In alignment with the goals of the Human data and translational research Tier of the ELIXIR 2024–2028 programme, this project will promote seamless data integration and increase global researchers’ confidence in the data stored within FEGA, thus strengthening the network's position as a trusted resource for genomic data. It will build capacity within the FEGA Nodes and increase awareness among a wide range of stakeholders, thus altogether achieving the ultimate goal of enhancing data reuse.
The project will be carried out by a strategic consortium comprising seven ELIXIR Nodes and two ELIXIR Communities. Partners represent four FEGA nodes at different levels of maturity, a member of the Cancer Data Community and both institutions managing Central EGA. The proposal is formulated around five timely coordinated tasks where all partners contribute their expertise to the final outcomes, converging in the deposition of several datasets to different nodes, testing the new tools and metadata model and blueprinting deposition of high-quality FAIR data in the future.
Nodes involved: ELIXIR Switzerland, ELIXIR Spain, ELIXIR France, ELIXIR Norway, ELIXIR Portugal, EMBL-EBI
Communities: Cancer Data, Federated Human Data
Theme: Data Deposition
Human data, especially genomic data, is increasingly being federated across borders and institutions, with many stakeholders participating in multinational and global biomedical and health data networks, fostering collaborations and partnerships. While such international efforts are essential for the compilation and reuse of data, regulatory constraints often hinder the movement of certain data beyond organisational or national boundaries. Centralised approaches such as the Central European Genome-Phenome Archive (CEGA) are valuable, but not all data can be centralised.
The Federated European Genome-phenome Archive network (FEGA) addresses this, with early work concentrated on local collection of data with central archiving of metadata. FHDportal aims to support both federated and central submission of metadata. It will do this by providing a reusable portal for gathering and storing metadata at a national level, and submitting required metadata centrally to enable discovery of datasets via the CEGA. FHDportal complements the existing system by providing a way to explore richer metadata (for example, including detailed information on specific datasets or local funding information), while enabling a core set of metadata to be queried centrally.

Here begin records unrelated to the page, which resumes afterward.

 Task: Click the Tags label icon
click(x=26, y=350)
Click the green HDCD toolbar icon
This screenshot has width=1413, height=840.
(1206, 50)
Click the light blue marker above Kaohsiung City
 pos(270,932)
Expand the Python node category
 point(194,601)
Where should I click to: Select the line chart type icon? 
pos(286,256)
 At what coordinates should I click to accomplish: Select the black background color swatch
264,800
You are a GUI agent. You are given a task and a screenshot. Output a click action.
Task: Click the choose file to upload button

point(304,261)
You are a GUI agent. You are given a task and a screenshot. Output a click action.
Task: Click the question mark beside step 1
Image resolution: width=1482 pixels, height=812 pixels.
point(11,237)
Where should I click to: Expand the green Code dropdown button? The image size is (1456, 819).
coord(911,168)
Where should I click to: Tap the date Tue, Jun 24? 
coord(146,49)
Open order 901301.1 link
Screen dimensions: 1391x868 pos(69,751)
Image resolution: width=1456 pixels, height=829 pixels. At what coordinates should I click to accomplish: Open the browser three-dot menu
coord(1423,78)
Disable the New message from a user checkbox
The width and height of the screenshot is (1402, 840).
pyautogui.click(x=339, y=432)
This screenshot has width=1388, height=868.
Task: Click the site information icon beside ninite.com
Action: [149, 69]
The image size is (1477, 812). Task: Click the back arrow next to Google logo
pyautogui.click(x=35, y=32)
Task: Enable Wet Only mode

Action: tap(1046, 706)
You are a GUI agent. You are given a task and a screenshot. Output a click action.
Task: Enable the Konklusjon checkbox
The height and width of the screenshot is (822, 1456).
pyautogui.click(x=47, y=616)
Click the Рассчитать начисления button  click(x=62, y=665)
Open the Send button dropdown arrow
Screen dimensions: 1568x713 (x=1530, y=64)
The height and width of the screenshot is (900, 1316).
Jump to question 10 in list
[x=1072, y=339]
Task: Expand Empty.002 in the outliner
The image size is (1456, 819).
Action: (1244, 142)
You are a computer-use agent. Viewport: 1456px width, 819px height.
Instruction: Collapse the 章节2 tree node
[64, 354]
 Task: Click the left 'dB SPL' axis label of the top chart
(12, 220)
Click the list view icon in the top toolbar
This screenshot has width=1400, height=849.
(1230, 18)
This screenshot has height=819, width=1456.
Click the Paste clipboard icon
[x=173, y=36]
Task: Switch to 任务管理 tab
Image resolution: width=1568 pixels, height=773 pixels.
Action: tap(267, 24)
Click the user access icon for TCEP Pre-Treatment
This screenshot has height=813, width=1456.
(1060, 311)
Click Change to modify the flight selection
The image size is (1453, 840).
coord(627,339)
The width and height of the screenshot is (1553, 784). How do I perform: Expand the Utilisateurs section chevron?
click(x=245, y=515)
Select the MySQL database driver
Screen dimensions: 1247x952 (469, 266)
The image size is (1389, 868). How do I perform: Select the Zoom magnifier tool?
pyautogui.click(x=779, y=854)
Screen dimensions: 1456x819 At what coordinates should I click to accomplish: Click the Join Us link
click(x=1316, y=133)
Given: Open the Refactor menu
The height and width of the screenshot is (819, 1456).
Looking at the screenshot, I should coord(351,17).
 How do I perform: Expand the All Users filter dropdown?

FHDportal will be deployed and tested on FEGA nodes, and should be of interest to the many other countries seeking to join FEGA. The need for FHDportal is based on experience during onboarding and in moving to production nodes. It will offer a common solution for local mobilisation of data and metadata, which can be adapted to local situations. During development, it will be tested on both new and well-established nodes using different technical platforms and infrastructures. The resulting software will be provided to the whole community, and will hopefully become part of the emerging toolkit for new FEGA nodes wishing to establish themselves, and to ensure their nodes meet local needs while bringing European scale benefits.
Nodes involved: ELIXIR Switzerland, ELIXIR Finland, ELIXIR Luxembourg, ELIXIR UK
Communities: Federated Human Data, Human Copy Number Variation
Theme: Federated Data Analysis
Federated analysis (FA) revolutionises genomics research by enabling collaborative analysis across distributed datasets, while safeguarding data privacy and facilitating comprehensive insights into genetic diseases. Federated access and analysis of human datasets is part of the ELIXIR scientific program. ELIXIR is also involved with the EUCAIM (European Cancer Imaging Initiative project, and coordinates the European Genomic Data Infrastructure (GDI) project, which aims to provide federated access to 1+M whole genome sequences (WGS). While the GDI project explores federated solutions to analyse its data, it does not foresee deploying FA solutions for evaluation.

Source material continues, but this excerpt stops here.